───── TEXTE FOURNI ─────

Il n’est jamais trop tard...

La parabole des ouvriers de la vigne,

Salomon Koninck (Amsterdam, 1609 — Amsterdam, 1656),

Huile sur toile, 48 x 58 cm, 1647,

Musée de l’Ermitage, Saint-Pétersbourg (Russie)


Évangile de Jésus Christ selon saint Matthieu Mt 20, 1-16

En ce temps-là, Jésus disait cette parabole à ses disciples : « Le royaume des Cieux est comparable au maître d’un domaine qui sortit dès le matin afin d’embaucher des ouvriers pour sa vigne. Il se mit d’accord avec eux sur le salaire de la journée : un denier, c’est-à-dire une pièce d’argent, et il les envoya à sa vigne. Sorti vers neuf heures, il en vit d’autres qui étaient là, sur la place, sans rien faire. Et à ceux-là, il dit : ‘Allez à ma vigne, vous aussi, et je vous donnerai ce qui est juste.’ Ils y allèrent. Il sortit de nouveau vers midi, puis vers trois heures, et fit de même. Vers cinq heures, il sortit encore, en trouva d’autres qui étaient là et leur dit : ‘Pourquoi êtes-vous restés là, toute la journée, sans rien faire ?’ Ils lui répondirent : ‘Parce que personne ne nous a embauchés.’ Il leur dit : ‘Allez à ma vigne, vous aussi.’ Le soir venu, le maître de la vigne dit à son intendant : ‘Appelle les ouvriers et distribue le salaire, en commençant par les derniers pour finir par les premiers.’ Ceux qui avaient commencé à cinq heures s’avancèrent et reçurent chacun une pièce d’un denier. Quand vint le tour des premiers, ils pensaient recevoir davantage, mais ils reçurent, eux aussi, chacun une pièce d’un denier. En la recevant, ils récriminaient contre le maître du domaine : ‘Ceux-là, les derniers venus, n’ont fait qu’une heure, et tu les traites à l’égal de nous, qui avons enduré le poids du jour et la chaleur !’ Mais le maître répondit à l’un d’entre eux : ‘Mon ami, je ne suis pas injuste envers toi. N’as-tu pas été d’accord avec moi pour un denier ? Prends ce qui te revient, et va-t’en. Je veux donner au dernier venu autant qu’à toi : n’ai-je pas le droit de faire ce que je veux de mes biens ? Ou alors ton regard est-il mauvais parce que moi, je suis bon ?’ C’est ainsi que les derniers seront premiers, et les premiers seront derniers. »

───── ENTRÉES FOURNIES ─────

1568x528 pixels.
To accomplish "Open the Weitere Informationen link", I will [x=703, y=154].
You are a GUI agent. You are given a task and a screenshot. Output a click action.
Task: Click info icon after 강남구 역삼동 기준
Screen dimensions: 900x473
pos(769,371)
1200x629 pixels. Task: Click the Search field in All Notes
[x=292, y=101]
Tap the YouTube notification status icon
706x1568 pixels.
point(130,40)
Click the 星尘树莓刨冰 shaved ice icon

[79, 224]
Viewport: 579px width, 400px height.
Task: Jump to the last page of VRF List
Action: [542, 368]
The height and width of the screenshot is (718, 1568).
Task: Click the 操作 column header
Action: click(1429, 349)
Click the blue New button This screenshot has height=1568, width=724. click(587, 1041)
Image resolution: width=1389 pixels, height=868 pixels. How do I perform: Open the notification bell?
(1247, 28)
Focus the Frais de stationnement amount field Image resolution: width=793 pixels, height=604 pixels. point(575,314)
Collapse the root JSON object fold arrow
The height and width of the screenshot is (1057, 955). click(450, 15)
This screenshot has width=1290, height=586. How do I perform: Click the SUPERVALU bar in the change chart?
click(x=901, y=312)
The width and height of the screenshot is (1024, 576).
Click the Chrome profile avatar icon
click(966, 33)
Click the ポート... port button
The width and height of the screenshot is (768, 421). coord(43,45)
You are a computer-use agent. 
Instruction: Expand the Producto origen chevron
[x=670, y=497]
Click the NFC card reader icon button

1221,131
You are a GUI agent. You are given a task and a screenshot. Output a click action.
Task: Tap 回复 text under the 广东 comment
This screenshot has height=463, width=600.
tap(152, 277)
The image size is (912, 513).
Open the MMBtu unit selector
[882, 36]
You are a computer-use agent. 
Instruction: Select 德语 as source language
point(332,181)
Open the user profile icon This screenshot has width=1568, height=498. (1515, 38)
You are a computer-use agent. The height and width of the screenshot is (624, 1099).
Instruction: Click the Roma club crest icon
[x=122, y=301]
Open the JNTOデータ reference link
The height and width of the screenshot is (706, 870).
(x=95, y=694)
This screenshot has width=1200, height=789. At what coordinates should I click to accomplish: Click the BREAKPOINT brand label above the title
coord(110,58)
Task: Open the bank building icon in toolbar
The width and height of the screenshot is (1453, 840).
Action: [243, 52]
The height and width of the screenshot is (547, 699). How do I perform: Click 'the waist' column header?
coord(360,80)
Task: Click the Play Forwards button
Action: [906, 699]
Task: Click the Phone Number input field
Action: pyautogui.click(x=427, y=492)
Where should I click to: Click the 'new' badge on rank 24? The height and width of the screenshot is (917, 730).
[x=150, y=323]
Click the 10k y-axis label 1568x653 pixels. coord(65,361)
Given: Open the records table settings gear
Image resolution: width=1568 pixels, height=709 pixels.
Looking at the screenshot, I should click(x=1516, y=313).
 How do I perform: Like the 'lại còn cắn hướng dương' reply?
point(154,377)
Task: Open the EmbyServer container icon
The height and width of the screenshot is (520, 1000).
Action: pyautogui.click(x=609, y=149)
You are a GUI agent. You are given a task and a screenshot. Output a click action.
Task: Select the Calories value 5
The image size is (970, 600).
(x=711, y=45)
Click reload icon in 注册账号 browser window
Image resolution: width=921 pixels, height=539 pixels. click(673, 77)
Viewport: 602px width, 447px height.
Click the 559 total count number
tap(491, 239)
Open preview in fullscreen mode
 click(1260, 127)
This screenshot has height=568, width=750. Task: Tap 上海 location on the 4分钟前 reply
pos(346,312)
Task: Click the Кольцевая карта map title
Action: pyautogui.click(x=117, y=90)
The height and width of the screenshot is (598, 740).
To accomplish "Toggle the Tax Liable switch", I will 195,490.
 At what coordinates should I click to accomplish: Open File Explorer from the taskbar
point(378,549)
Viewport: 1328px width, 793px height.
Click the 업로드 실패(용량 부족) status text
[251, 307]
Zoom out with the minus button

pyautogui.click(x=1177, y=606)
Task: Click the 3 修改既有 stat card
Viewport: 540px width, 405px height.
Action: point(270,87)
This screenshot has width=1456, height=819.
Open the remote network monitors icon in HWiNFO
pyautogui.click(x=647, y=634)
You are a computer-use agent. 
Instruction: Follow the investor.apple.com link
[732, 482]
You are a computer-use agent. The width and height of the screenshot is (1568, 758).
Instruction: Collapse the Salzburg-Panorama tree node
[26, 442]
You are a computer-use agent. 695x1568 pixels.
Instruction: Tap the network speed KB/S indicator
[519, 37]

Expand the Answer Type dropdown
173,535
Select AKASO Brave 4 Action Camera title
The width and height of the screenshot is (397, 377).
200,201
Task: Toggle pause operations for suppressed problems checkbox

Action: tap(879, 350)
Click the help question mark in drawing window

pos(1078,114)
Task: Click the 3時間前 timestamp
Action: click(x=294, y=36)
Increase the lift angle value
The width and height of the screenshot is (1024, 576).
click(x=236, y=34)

─────

* _À FAIRE_
Relevez, s'il vous plaît, tous les moments de la journée où le maître du domaine sort chercher des ouvriers dans le texte sur la parabole des ouvriers de la vigne.

* _RÉPONSE À L'EXERCICE_
- dès le matin
- vers neuf heures
- vers midi
- vers trois heures
- vers cinq heures